Google-cloud-python: Provide a method to convert ndb Key's urlsafe format to/from datastore.Key

Created on 12 Apr 2017  Â·  35Comments  Â·  Source: googleapis/google-cloud-python

In GAE standard, ndb has the concept of the urlsafe string version of a Key.
e.g. url_string = sandy_key.urlsafe() produces a result like agVoZWxsb3IPCxIHQWNjb3VudBiZiwIM.

However, I cannot find a way to use this format with the google.cloud.datastore library for code running outside GAE standard. Please add a method to the Key class to create urlsafe strings and a method to generate Keys from urlsafe strings.

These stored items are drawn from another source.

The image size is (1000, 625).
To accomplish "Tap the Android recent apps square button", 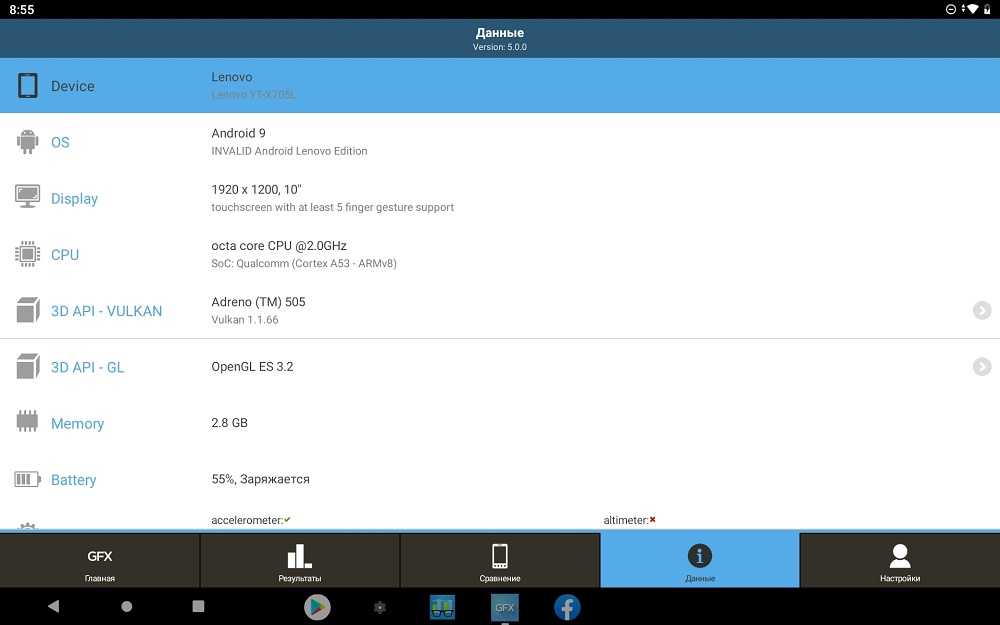I will coord(198,606).
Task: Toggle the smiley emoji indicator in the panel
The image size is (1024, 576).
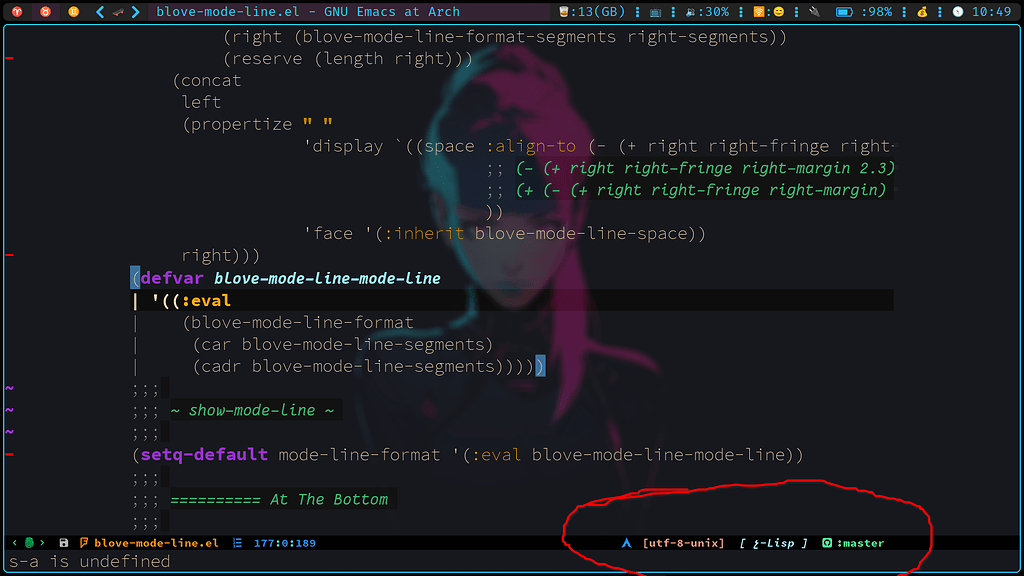Action: [777, 13]
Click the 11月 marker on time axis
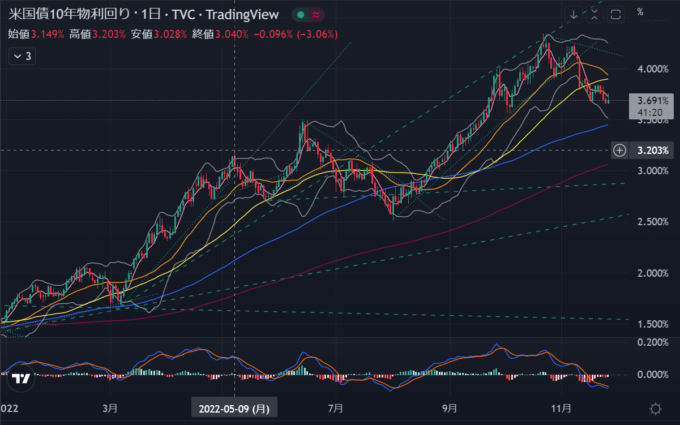 coord(561,408)
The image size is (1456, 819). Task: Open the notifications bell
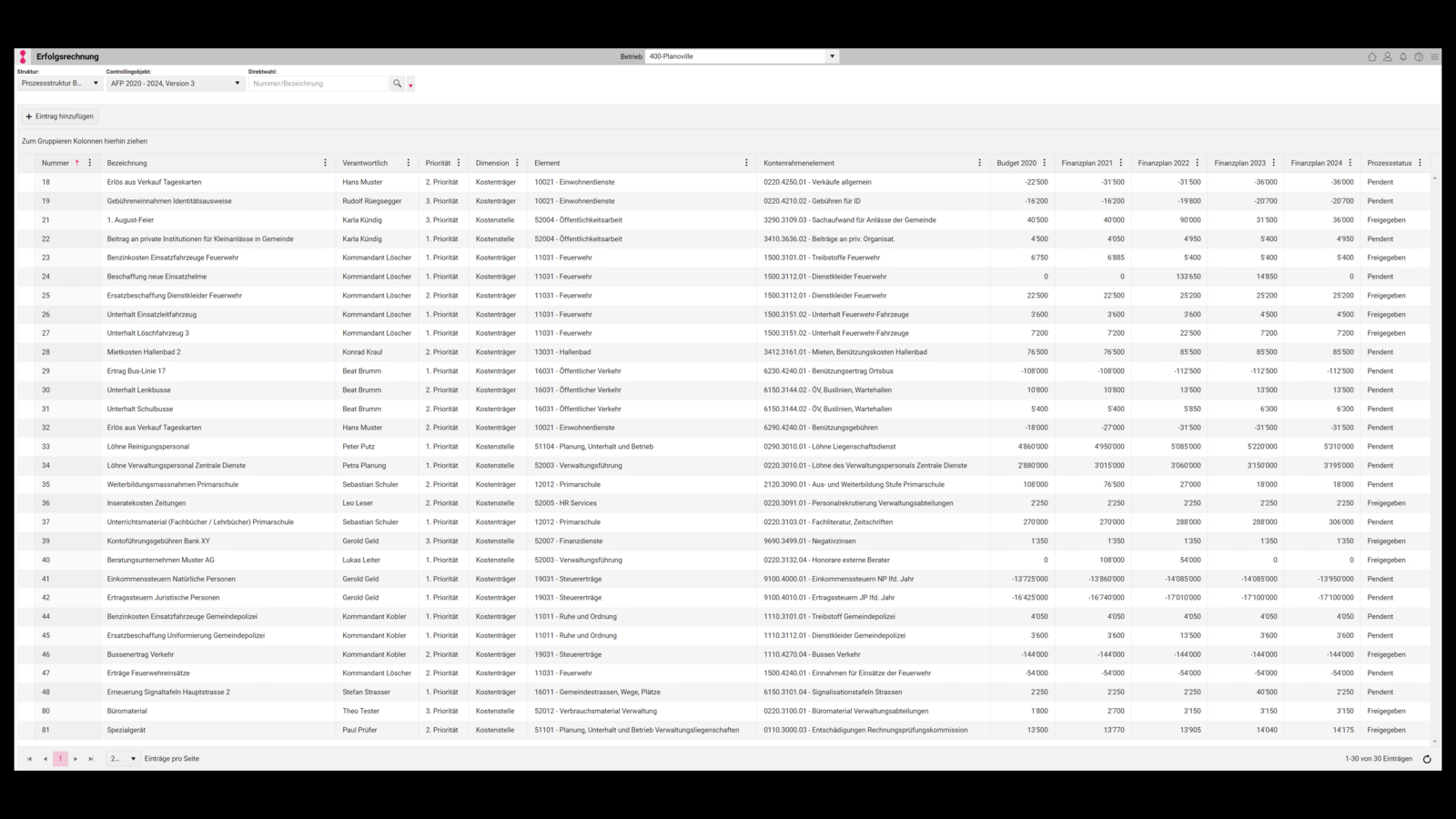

Alternatively, provide some documentation on how to decode/encode them with the existing library.

NB, the console support page says "The encoding method is available in any Cloud Datastore client library."

feature request datastore p2

Most helpful comment

So I did some more digging and it turns out the Reference protobuf in App Engine is proto1 (i.e. first generation of protobuf), so the modern proto2/proto3 tooling can't convert it. I got very close to converting using standard tools, but some small differences in the protocols prevent it.

You can definitely include the ProtocolBuffer module in your application (in any location):

google-cloud-sdk/platform/google_appengine/google/net/proto/ProtocolBuffer.py

and then just define your own local Reference and Path classes from

google-cloud-sdk/platform/google_appengine/google/appengine/datastore/entity_pb.py

I.e. you can use these files outside of App Engine. I have done so in the gist I linked to and it works just fine.

All 35 comments

Hi @ndenny,
Thanks for reporting. We will look into this.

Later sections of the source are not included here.